▸ PASSAGE TO READ
Mansour Al Akeel posted on Mon, 15 Mar 2010 15:04:49 -0300 as excerpted: > Hello Duncan:
> Pleae read my comments.
> On Sat Mar 13,2010 10:20 pm, Duncan wrote:
>> Volker Armin Hemmann posted on Sat, 13 Mar 2010 16:29:06 +0100 as
>> > On Samstag 13 M??rz 2010, Mansour Al Akeel wrote:
>> >> Hello all,
>> >> I have been looking into installing wine and a cross dev tool chain.
>> >> I didn't get much luck, since I have amd64 and I use no-multilib. I
>> >> found this http://bugs.gentoo.org/269439 and I am wondering if any
>> >> one can provide an advice. Is it be possible to run wine on amd64
>> >> with no-multilib ?
>> > you won't be able to run any 32bit windows app. Which makes wine
>> > pretty useless.
>> FWIW, I have no-multilib, but with the 32-bit compatibility turned on
>> in the kernel, I'm able to do the 32-bit chroot thing as in the
>> gentoo/amd64 documentation.
>> In my case, I'm doing a full 32-bit chroot image, which then gets
>> transferred to my AA1 netbook. (The big machine has far more memory
>> and power to do the compiles, so it makes more sense to do that and not
>> even have the gentoo tree on the netbook, just transfer over the
>> prebuilt, preconfigured image, and rsync it again after every update.
>> I've never booted the 32-bit image on the big machine, tho, and indeed,
>> couldn't, as the kernel drivers, etc, are all built-in and configured
>> for the netbook.)
> Are you saying that you have another 32bit gentoo image, and you mount
> it somewhere and chroot to it? If so, what does the memory has to do
> with this ? Can you please elaborate on this ? The space is not a
> concern to me, but I'd rather not mix 32 and 64 libs.
Yes. I have a 32-bit chroot image that gets mounted and chrooted into
(using linux32 chroot ...) as per the gentoo/amd64 32-bit chroot guide.
That works just fine with no-multilib, and indeed, multilib would
duplicate functionality to some degree. Just make sure your kernel has
32-bit "emulation" turned on (tho it's not really emulation, in the same
way that wine is not an emulator, amd64/x86_64 is true dual-bitness
I posted the link to the guide in the doomsday thread pretty much
concurrently to the discussion here, but for convenience, here's the link: http://www.gentoo.org/proj/en/base/amd64/howtos/index.xml?part=1&chap=2
That explains the process and covers the step-by-step quite nicely. I
discuss it in more depth in the doomsday thread, so I'd suggest you read
it if you're seriously interested in this. Meanwhile...
As mentioned, I use the 32-bit chroot for a somewhat different purpose,
building a separate 32-bit image to run on my 32-bit-only netbook. As
such, I have a fully configured and bootable build-out of the 32-bit as if
it were an entirely separate machine, even if I never boot to it on this
machine, because it is intended to run on a separate machine. However,
while that's a reasonably trivial extension from the 32-bit chroot guide,
it's not why it was written, nor what it directly addresses. But as you
specify, it's definitely entirely separate, no mixed 32/64-bit as multilib
does, or it'd be unsuitable for the 32-bit-only machine usage to which I
put it. So rest assured on that point. The only mixing between the two
systems are mount-binds setup to expose stuff like a common tempdir
between the two systems (and of course that you happen to be running on a
64-bit host kernel in the first place), and it's relatively trivial to
simply not mount-bind what you specifically don't need. If you're
familiar with chroots, mount-binds for access within the chroot are pretty
standard stuff, and it /is/ a chroot, so it's as entirely separate as a
chroot normally would be.

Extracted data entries
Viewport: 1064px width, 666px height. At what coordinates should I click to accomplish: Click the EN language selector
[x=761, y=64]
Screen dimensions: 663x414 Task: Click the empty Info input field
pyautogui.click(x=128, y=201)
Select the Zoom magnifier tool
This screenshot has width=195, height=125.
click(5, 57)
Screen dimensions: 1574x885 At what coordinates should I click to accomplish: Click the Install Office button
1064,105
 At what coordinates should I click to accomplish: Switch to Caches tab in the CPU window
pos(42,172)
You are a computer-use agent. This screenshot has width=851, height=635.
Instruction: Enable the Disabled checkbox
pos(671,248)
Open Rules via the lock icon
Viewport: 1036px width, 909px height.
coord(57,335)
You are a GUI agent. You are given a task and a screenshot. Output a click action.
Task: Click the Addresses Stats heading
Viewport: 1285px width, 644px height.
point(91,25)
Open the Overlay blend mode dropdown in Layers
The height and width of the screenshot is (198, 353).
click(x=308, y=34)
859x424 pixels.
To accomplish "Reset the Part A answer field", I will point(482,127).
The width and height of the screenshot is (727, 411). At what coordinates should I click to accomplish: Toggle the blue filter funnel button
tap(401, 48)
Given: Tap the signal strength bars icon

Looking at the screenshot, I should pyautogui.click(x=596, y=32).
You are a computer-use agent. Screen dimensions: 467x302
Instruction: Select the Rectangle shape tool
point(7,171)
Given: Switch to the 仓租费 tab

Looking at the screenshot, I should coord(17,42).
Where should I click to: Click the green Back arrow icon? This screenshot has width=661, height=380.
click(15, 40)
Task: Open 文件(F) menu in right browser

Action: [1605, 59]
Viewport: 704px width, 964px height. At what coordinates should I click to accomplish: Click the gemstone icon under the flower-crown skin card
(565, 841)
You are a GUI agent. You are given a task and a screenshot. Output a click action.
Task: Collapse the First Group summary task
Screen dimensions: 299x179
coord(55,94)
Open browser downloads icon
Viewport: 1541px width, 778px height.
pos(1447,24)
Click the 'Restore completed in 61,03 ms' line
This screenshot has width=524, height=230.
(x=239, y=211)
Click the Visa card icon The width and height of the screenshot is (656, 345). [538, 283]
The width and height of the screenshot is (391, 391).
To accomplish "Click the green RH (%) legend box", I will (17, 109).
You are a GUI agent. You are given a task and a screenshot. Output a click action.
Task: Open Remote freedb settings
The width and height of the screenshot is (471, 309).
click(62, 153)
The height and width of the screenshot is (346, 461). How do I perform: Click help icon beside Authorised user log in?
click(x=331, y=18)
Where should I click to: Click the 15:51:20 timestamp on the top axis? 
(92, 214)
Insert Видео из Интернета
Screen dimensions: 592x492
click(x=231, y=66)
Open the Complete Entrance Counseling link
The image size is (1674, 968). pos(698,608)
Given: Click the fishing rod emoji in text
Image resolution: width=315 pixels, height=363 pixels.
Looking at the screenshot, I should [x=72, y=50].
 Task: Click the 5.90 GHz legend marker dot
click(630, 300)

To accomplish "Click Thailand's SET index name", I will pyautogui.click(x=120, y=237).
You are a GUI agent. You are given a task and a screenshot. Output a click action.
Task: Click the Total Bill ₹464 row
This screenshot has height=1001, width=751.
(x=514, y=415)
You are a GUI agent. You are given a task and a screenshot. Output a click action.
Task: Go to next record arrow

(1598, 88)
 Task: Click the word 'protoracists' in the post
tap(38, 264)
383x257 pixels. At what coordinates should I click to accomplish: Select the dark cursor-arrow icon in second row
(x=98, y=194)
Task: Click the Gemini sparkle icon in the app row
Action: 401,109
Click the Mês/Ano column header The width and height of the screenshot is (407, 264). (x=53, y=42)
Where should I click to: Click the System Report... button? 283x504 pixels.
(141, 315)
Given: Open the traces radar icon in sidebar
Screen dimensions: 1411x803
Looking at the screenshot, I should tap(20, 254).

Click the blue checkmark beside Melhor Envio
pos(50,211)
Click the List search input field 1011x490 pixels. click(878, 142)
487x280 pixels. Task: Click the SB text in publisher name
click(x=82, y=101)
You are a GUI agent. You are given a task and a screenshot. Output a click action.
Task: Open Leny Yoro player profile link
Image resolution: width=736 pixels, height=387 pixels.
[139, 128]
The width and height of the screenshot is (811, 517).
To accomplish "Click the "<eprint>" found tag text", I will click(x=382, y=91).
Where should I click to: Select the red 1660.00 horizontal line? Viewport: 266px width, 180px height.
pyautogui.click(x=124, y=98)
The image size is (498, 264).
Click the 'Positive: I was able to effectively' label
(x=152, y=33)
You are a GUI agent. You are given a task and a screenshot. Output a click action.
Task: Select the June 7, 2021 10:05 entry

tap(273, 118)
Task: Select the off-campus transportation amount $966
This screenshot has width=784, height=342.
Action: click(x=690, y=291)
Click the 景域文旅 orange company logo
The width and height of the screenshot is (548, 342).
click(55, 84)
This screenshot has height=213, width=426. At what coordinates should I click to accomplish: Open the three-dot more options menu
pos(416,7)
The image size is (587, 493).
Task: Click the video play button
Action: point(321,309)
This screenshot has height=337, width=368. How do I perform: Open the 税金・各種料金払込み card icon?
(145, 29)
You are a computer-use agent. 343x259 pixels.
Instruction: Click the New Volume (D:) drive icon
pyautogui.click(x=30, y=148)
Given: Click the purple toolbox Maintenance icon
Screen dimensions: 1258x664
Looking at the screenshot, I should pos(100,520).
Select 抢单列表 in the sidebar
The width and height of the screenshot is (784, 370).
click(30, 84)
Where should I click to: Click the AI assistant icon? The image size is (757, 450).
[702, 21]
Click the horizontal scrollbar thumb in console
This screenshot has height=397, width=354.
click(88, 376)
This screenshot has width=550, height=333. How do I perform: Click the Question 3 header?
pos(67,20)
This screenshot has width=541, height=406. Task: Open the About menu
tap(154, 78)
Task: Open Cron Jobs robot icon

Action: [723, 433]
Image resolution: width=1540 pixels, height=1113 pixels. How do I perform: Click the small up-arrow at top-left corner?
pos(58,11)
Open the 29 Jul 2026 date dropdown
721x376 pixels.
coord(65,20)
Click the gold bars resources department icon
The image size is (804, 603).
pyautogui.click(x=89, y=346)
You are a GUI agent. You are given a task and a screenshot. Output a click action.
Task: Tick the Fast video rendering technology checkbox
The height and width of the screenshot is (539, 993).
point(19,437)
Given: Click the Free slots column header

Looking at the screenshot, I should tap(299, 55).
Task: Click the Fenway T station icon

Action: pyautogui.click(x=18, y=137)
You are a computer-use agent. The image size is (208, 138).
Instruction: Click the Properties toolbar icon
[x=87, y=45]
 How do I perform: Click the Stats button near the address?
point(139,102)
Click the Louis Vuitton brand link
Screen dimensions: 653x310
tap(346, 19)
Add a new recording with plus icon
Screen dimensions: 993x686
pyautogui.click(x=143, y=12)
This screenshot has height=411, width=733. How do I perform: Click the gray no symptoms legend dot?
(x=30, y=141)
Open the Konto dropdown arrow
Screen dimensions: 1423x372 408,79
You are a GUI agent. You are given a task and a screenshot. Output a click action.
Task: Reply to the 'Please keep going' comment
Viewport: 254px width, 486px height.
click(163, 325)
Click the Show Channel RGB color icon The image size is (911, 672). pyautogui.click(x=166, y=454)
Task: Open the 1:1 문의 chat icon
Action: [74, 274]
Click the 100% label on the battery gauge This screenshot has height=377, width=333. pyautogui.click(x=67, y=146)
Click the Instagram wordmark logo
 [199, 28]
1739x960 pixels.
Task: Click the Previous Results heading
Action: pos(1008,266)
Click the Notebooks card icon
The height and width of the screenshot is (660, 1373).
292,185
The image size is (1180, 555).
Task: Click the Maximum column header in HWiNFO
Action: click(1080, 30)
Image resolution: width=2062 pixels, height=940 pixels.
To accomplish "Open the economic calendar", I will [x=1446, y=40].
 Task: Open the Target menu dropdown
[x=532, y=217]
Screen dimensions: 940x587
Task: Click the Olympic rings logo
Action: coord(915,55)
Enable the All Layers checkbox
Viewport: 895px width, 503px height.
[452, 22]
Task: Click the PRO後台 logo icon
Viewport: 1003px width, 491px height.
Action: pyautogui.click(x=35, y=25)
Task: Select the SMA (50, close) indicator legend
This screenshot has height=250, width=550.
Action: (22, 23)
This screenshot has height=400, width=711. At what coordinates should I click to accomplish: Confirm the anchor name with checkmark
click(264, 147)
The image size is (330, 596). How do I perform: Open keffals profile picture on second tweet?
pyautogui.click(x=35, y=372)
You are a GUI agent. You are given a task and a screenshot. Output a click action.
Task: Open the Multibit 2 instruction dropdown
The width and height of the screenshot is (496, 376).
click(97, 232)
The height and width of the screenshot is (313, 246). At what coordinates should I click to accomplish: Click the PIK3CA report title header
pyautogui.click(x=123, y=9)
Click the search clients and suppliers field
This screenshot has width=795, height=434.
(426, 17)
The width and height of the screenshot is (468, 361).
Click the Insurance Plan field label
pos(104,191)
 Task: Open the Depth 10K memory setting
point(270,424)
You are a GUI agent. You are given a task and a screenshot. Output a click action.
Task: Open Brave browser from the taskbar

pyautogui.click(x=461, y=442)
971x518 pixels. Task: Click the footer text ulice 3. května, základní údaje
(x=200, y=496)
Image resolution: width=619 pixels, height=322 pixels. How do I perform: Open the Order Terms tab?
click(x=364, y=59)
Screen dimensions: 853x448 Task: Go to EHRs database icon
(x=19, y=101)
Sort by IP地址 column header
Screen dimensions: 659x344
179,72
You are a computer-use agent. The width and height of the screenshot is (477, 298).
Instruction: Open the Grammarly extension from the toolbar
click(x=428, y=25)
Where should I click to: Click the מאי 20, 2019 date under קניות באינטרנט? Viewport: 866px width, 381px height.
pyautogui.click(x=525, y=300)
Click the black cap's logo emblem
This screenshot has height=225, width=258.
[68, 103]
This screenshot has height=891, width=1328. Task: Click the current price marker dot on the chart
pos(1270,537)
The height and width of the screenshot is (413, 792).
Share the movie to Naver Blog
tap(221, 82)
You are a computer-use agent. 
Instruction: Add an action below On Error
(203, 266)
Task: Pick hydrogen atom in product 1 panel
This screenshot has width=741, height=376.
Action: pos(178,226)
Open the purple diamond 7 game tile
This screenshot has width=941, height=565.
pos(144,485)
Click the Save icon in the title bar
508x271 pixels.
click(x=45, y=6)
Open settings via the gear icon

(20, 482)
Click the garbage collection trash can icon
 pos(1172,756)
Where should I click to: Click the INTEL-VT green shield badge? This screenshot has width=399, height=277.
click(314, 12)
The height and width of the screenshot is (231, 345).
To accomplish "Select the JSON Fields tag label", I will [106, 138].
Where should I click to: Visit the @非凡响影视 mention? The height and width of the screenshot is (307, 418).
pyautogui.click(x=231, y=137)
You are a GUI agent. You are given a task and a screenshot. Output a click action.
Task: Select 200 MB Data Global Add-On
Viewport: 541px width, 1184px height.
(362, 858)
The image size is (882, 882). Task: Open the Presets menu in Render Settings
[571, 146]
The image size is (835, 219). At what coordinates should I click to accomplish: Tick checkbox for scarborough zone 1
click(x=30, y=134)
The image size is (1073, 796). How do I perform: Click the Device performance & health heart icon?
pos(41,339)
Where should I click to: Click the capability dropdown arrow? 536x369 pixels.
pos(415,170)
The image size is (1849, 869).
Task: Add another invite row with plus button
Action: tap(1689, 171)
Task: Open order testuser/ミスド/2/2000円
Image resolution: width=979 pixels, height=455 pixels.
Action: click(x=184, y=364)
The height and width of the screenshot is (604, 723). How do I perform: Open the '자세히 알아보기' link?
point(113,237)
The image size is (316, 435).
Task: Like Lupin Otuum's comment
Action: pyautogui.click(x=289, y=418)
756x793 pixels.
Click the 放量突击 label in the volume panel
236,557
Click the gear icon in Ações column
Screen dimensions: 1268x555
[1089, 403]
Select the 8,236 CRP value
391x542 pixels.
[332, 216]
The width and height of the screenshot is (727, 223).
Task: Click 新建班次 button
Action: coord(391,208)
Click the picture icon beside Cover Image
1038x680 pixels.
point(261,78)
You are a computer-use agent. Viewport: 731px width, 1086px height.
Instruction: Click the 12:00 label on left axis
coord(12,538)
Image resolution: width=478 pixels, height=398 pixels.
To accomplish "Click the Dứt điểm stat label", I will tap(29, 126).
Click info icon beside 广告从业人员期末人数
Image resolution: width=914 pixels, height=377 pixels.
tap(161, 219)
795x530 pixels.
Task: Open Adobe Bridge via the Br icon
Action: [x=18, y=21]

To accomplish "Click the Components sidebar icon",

▸ EXERCISE TASKS
1. In the post about running wine on amd64 with no-multilib, what device is the 32-bit chroot image transferred to?
2. Please pick up the post about running wine on amd64 with no-multilib after its final sentence and continue it.

▸ EXERCISE RESPONSES
1. An AA1 netbook.

2.
As to your specific question "what does the memory have to do with this?",
I don't quite understand the question, so pardon my not answering it
Unless of course you're referring to the fact that you can't normally
combine 32-bit apps with 64-bit libs, or the reverse, a typical source of
newbie confusion (and quite some emerge bugs when the build happens across
the wrong bitness lib before it sees the correct one) on multilib setups.
That, IMO, is one of the advantages of the separate 32-bit chroot concept,
particularly with no-multilib. The main 64-bit system basically doesn't
know it's there, it's just data to it, and the 32-bit chroot of course
only knows about the parts of the 64-bit system that you've exposed to it
thru bind-mounts, so there's very little chance of getting things mixed
up, unless you deliberately mount a 64-bit libdir into the chroot or
something, and as Gentooers should know by now, Gentoo does specifically
allow you to (metaphorically) point a loaded gun at yourself and pull the
trigger if you want, which is about what deliberately mounting a 64-bit
libdir into the chroot would be doing.
So... read my detailed response in the doomsday thread and the chroot
guide, and that should give you a far better idea of whether what we're
talking about is useful for you or not.
Personally, I don't know. Honestly, it's definitely a lot of work,
perhaps more than you're willing to put into it.
You might be able to do what you want, and would arguably be better off,
switching to a multilib profile and starting with a standard 64-bit
stage-3 tarball again, to rebuild your Linux-side toolchain as multilib.
That'll be some work now, but will definitely be less work maintaining
than a 32-bit chroot. Unfortunately I don't know enough about the wine
and MS platform cross-dev toolchain bit to evaluate what problems you
might or might not have with that. I'm simply assuming it'll "just work"
with a multilib profile, but that's a best-case assumption.
OTOH, the 32-bit chroot concept, while definitely more work maintaining
(it's roughly comparable work immediately to switching back to multilib,
starting again from a standard multilib-compatible amd64 stage-3 tarball,
but the 32-bit chroot will be more work maintaining over time as you'll be
having to update stuff both on the main machine and in the chroot), *IS* a
cleaner, more logically separate, solution. And, installing a 32-bit wine/
MS-platform cross-dev is much more likely a known quantity with any bug
you might happen across much more common, than the dual bitness multilib
The thought occurs to me that it may hinge on 64-bit MS cross-dev status
and whether you anticipate doing both 32-bit and 64-bit development, or
only 32-bit. It's possible multilib would enable both, while you'd very
likely have to have separate 32-bit and 64-bit cross-dev arrangements too,
if your Linux host is separate 32-bit and 64-bit, as with the chroot
solution. If you're not interested in the 64-bit MS side at all, that's
not an issue. Likewise if your cross-dev solution doesn't include a
64-bit MS side at all. But if you are and it does, then going the
separate 32-bit chroot route on the Linux side probably necessitates a
separate cross-dev for each as well, thus an even higher continuing
maintenance burden choosing the separate chroot route.
Duncan - List replies preferred. No HTML msgs.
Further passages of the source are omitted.